*What needs to be done*.
Answer with a number only: how many lines of the entries below contain the word "agent"?
----------
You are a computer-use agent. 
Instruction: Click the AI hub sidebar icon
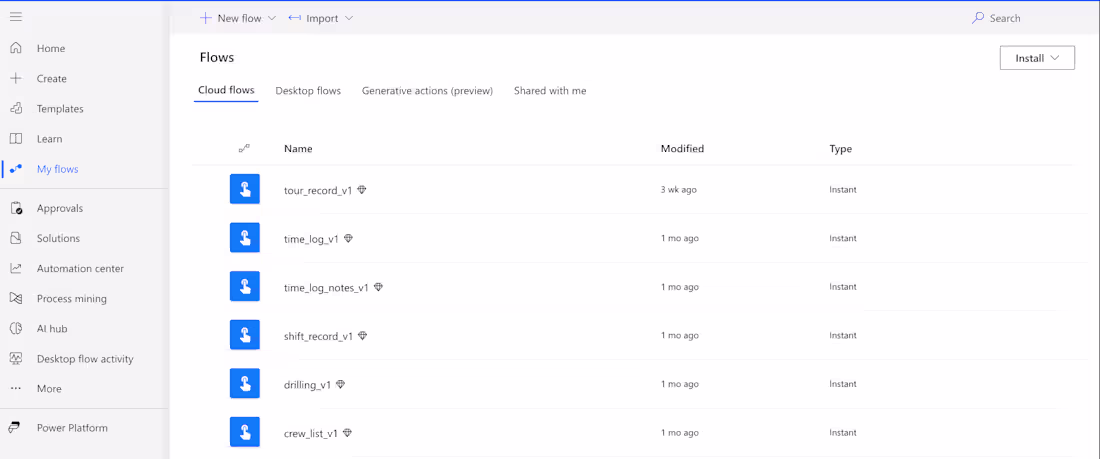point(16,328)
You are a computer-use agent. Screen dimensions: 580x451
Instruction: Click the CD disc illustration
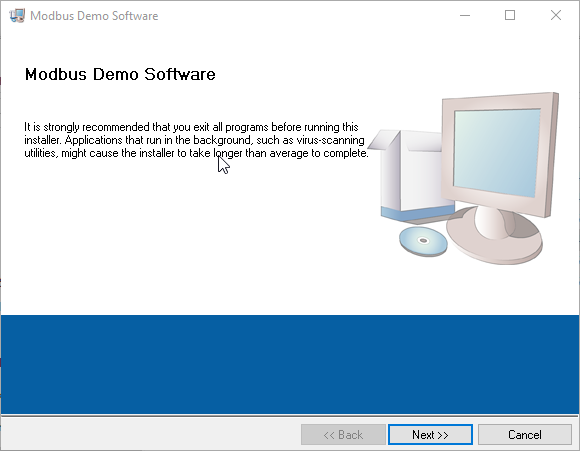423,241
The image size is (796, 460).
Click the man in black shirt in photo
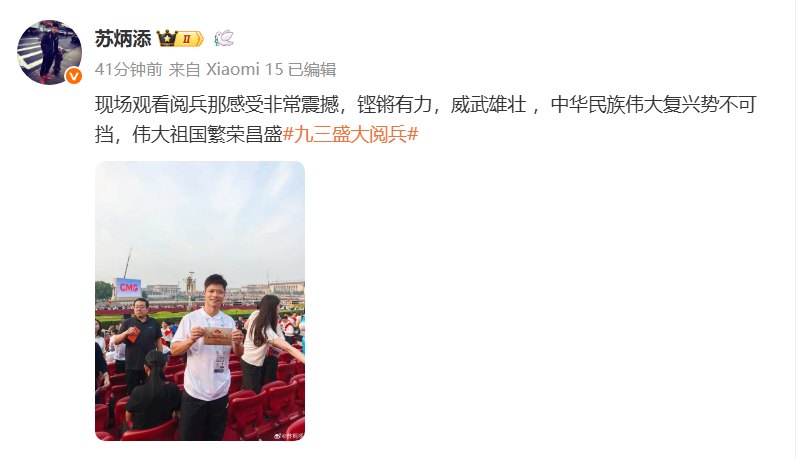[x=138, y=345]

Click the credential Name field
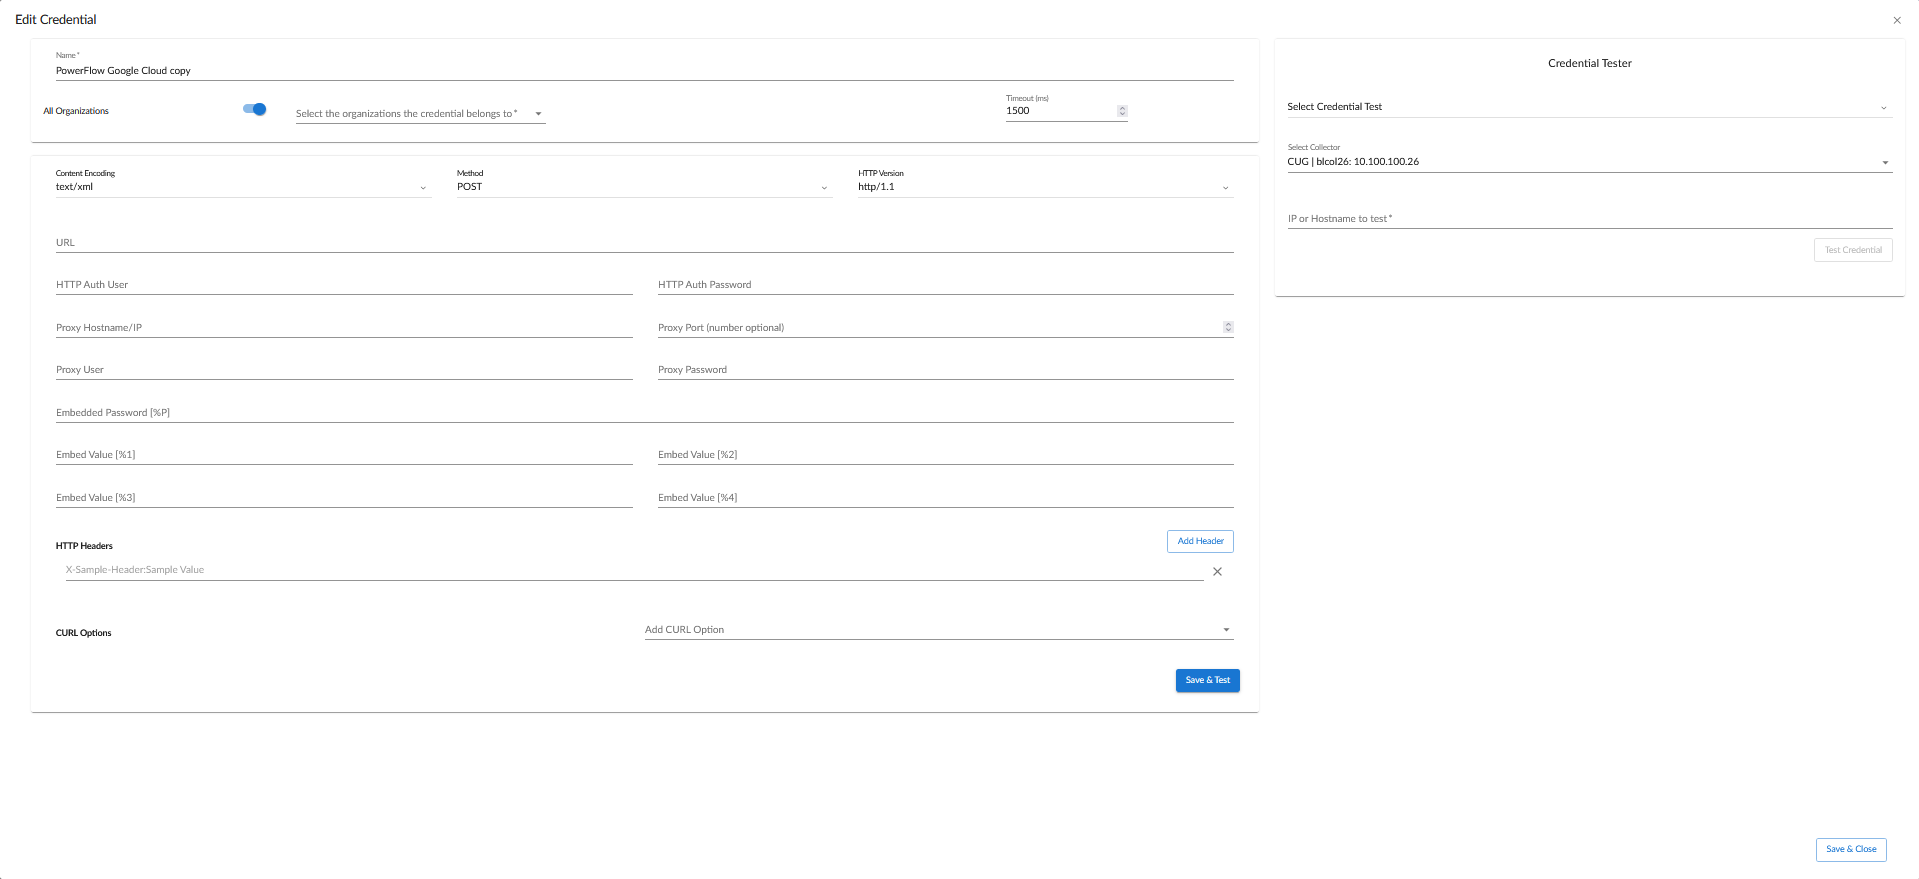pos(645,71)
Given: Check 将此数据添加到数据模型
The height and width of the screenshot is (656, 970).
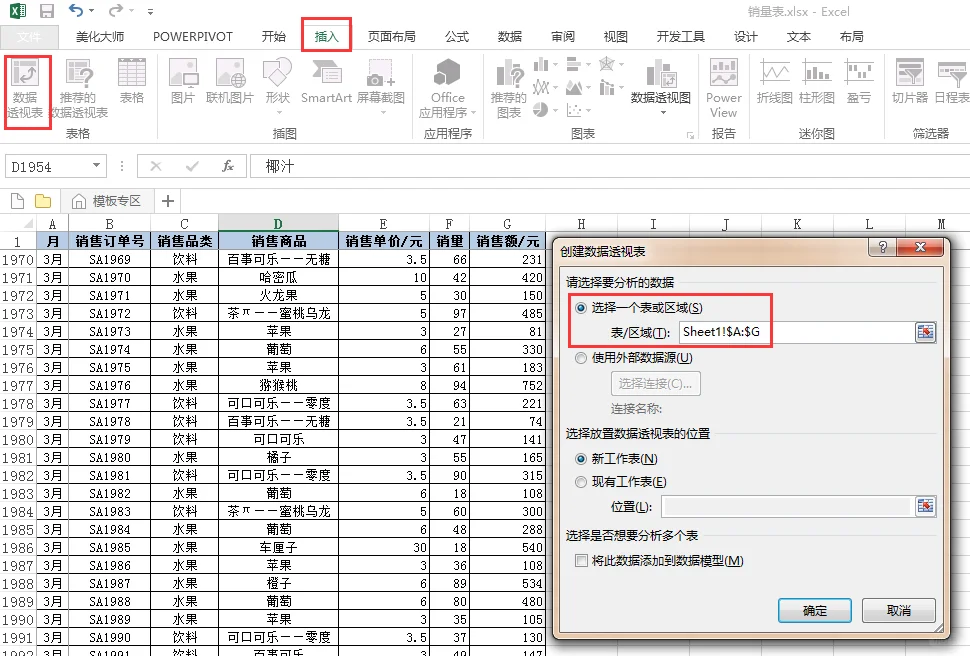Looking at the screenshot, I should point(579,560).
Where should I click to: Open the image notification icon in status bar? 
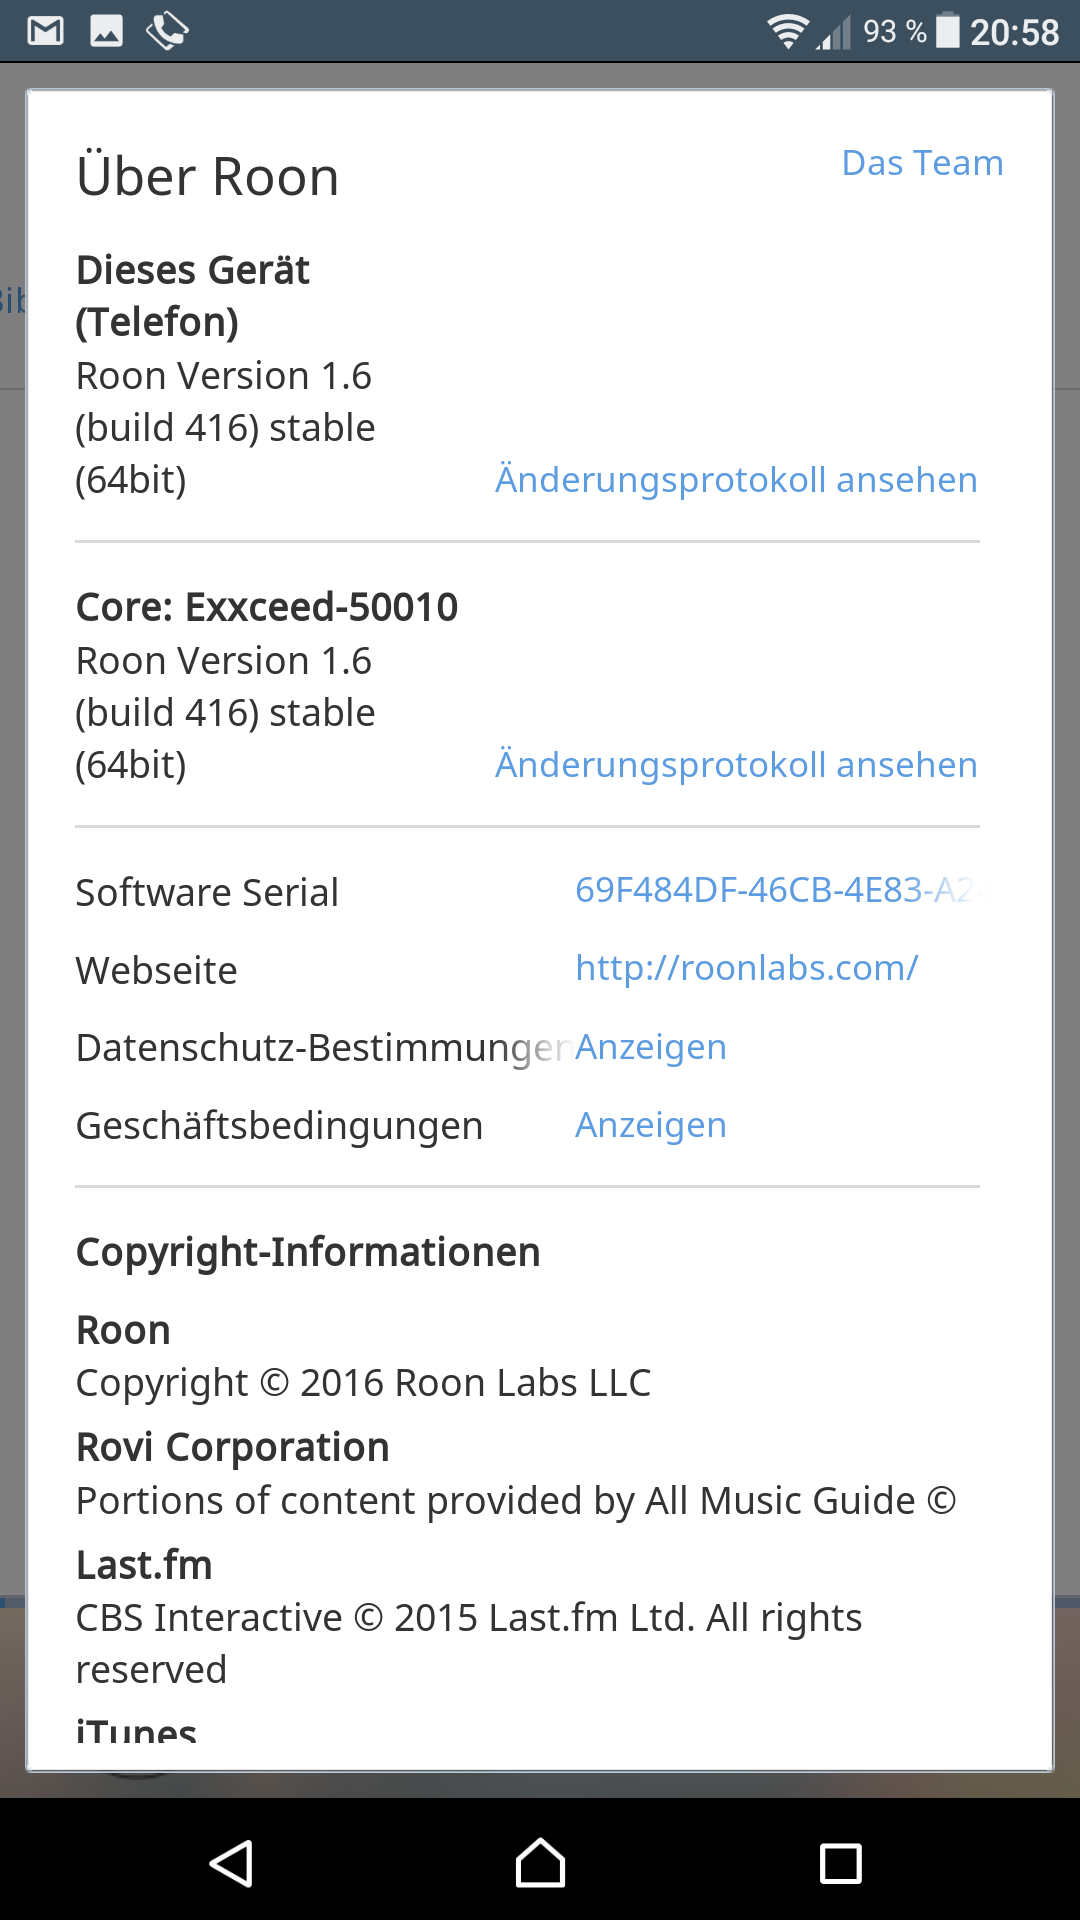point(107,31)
----------
*Solution*.
2